Final accuracy 144/165 (0.8727272748947144)
Final failures at indices [2, 3, 12, 19, 32, 35, 50, 61, 62, 63, 66, 101, 102, 107, 129, 138, 147, 153, 157, 160, 163]

This occurs because the evil twins provide contradictory data, creating failures. The non-evil twins are more correlated with the rest of the dataset though, so over time we would expect them to be classified correctly more often.
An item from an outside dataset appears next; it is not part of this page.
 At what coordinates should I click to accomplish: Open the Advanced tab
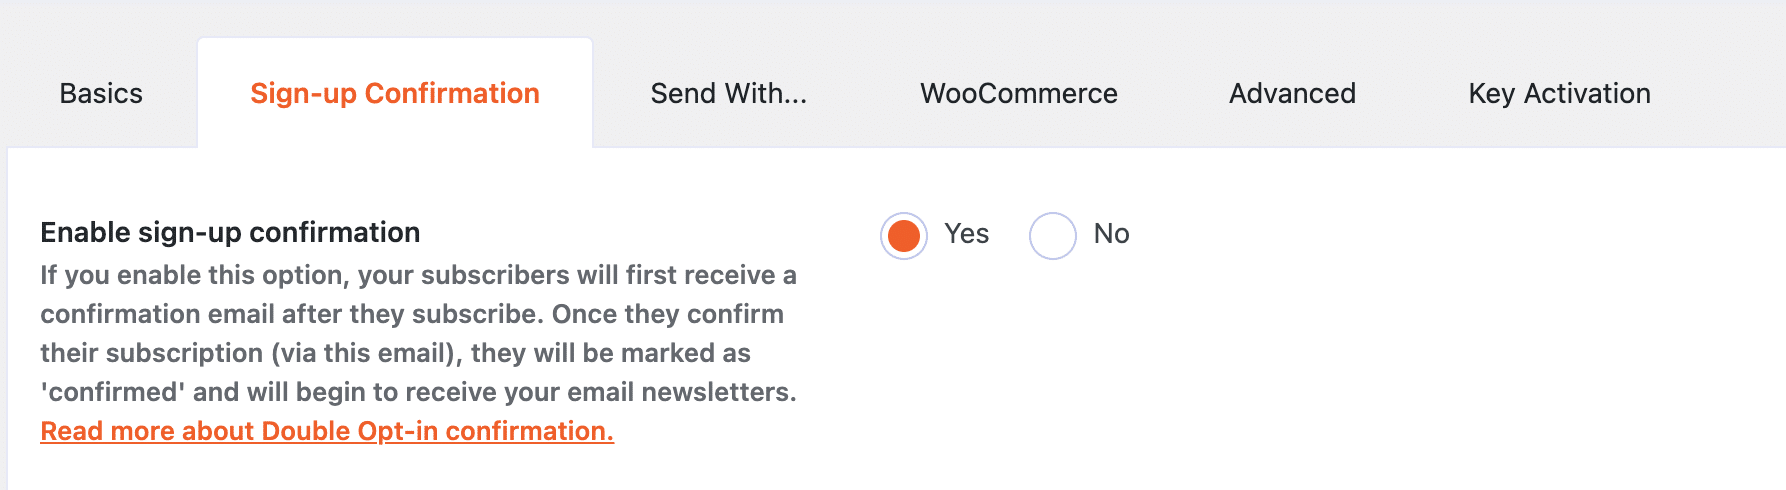click(x=1292, y=94)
Results are stochastic, of course, so we could run this multiple times and combine the results.

Final accuracy 150/165 (0.9090909361839294)
Final failures at indices [2, 3, 12, 19, 35, 50, 61, 62, 66, 101, 103, 129, 138, 157, 163]

Final accuracy 150/165 (0.9090909361839294)
Final failures at indices [2, 12, 19, 35, 50, 61, 66, 70, 85, 101, 129, 138, 147, 157, 163]

Final accuracy 137/165 (0.8303030133247375)
Final failures at indices [2, 10, 12, 17, 19, 35, 50, 58, 61, 62, 66, 69, 70, 76, 83, 88, 101, 103, 110, 115, 127, 129, 138, 140, 149, 152, 157, 163]

Final accuracy 150/165 (0.9090909361839294)
Final failures at indices [2, 3, 12, 19, 35, 50, 61, 66, 85, 101, 129, 138, 147, 157, 163]

The last run is actually only failed at the evil twins, so it is possible to get lucky. The next to last run was terrible.

When something is stochastic, how do we make it more deterministic? With more samples.

Data Splits

Since you are racing the clock to determine which samples are the evil twins, you should not attempt to train on the entire dataset each time. Instead, pick a subset of it, perhaps 2/3 of the total data, and train a model with those samples. Since all of the “good” samples are correlated, you are dropping some theoretically similar samples so you are not losing too much unique information. If you manage to drop an “evil” sample, that only increases the chance that it will be misclassified when you run evaluation.

Tuning Your Script

You do not need to run for the default number of epochs currently in the code. Feel free to change it.

You also do not need to train with the network at the current size. Feel free to change that as well.

You may also attempt to examine the loss of individual samples, but the loss is correlated with the classification failure, so it is not guaranteed to provide more information.